22. The process of claim 1 wherein at the first threshold and at
the third threshold the introduction of dilation fluid generates a
peak bottom hole pressure, measured in the well bore, of at least
1000 p.s.i.
23. The process of claim 1 wherein the first threshold and the
third threshold are reached by introduction of dilation fluid at a
rate of flow to achieve a pressure rise of 500 psi bottom hole
pressure in the well bore over an elapsed time of less than or
equal to 100 seconds.
24. The process of claim 1 wherein said first threshold is defined,
at least in part, by a peak pressure, and said second threshold is
defined, at least in part, as a proportion of that peak
pressure.
25. The process of claim 1 wherein at said first threshold there is
a peak pressure in the well bore of P.sub.0, and said second
threshold is defined, at least in part, as a proportion, P.sub.1,
of that peak pressure, P.sub.0, and the fraction P.sub.1/P.sub.0
lies in the range of e.sup.-3 and e.sup.-1.

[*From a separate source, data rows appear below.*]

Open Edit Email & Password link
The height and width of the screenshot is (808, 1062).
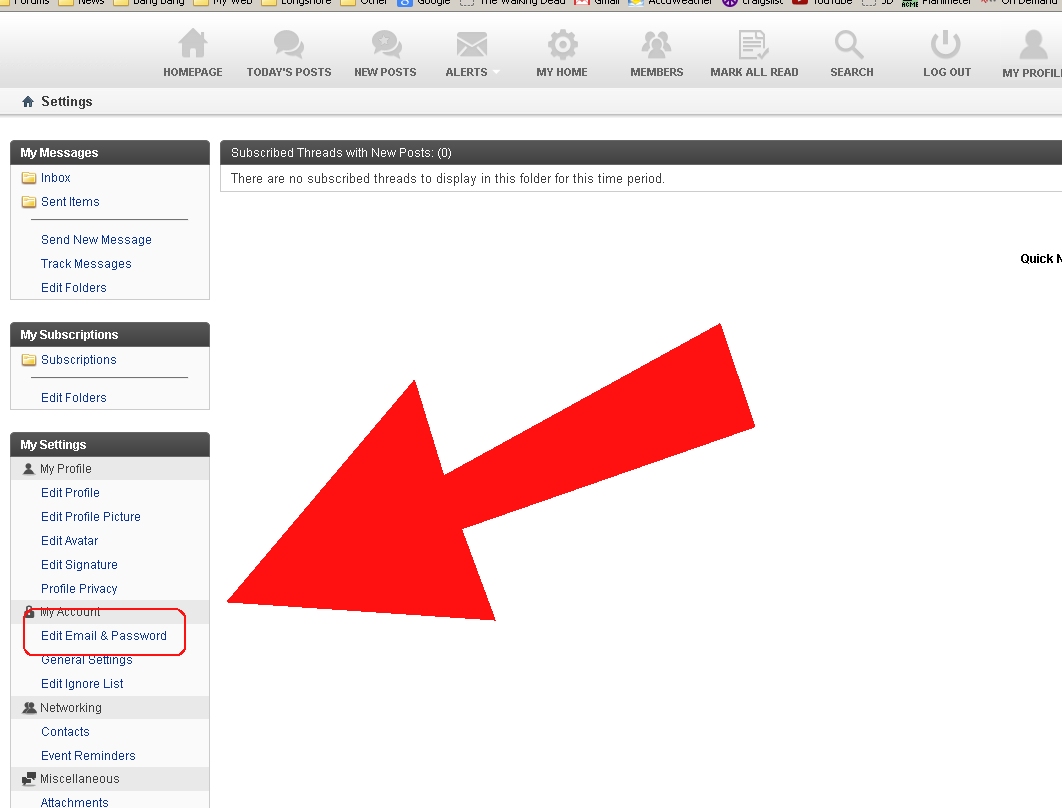click(x=104, y=636)
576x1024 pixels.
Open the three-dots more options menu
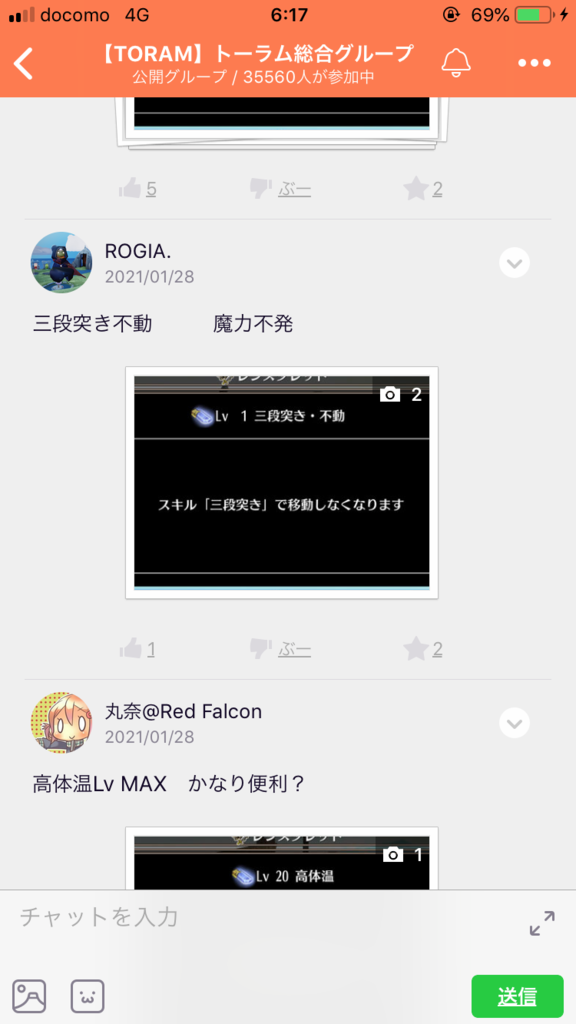click(534, 63)
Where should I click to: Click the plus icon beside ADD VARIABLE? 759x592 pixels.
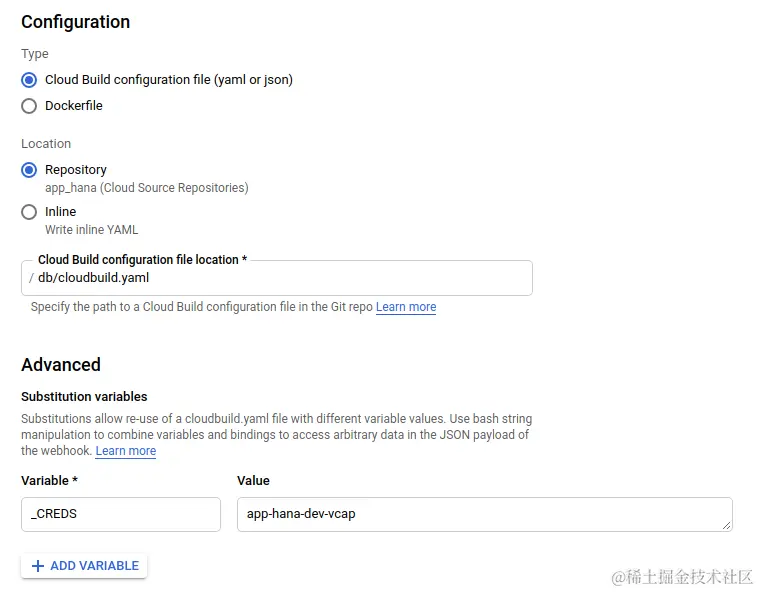click(38, 566)
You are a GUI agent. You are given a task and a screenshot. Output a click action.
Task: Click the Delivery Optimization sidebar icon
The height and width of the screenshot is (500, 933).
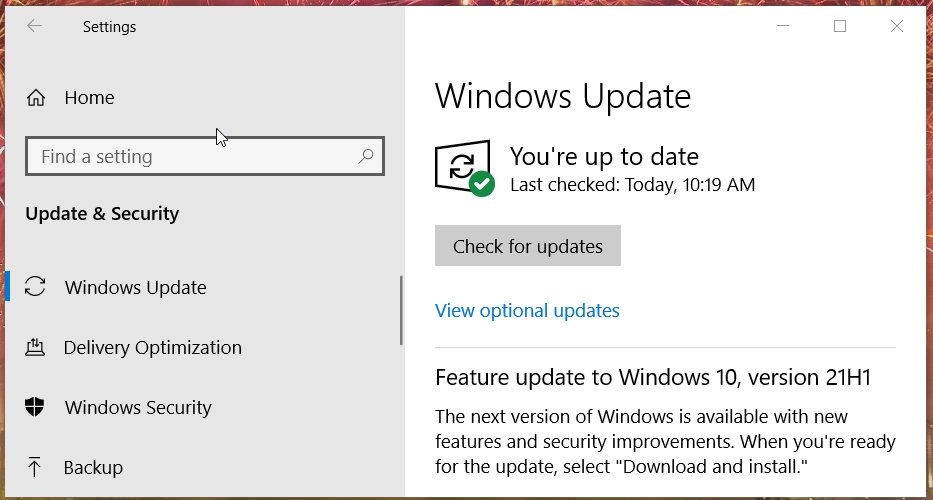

26. The process of claim 1 wherein said first threshold is defined,
at least in part, by a time interval t.sub.1, and said second
threshold is defined, at least in part, by a second time interval,
t.sub.2, and wherein the t.sub.2 is longer than t.sub.1.
27. The process of claim 1 wherein said second threshold is
defined, at least in part, by a decline from a peak pressure over a
time period.
28. The process of claim 1 wherein said process has a time v.
pressure characteristic having a sawtooth form, wherein said
sawtooth form has a first sawtooth having an increasing pressure up
to said first threshold, and a decreasing pressure to said second
threshold; and a second sawtooth having an increasing pressure to
said third threshold, and wherein each of said increases and
decreases in pressure is associated with a respective time
interval, and said first and second saw teeth are unequal.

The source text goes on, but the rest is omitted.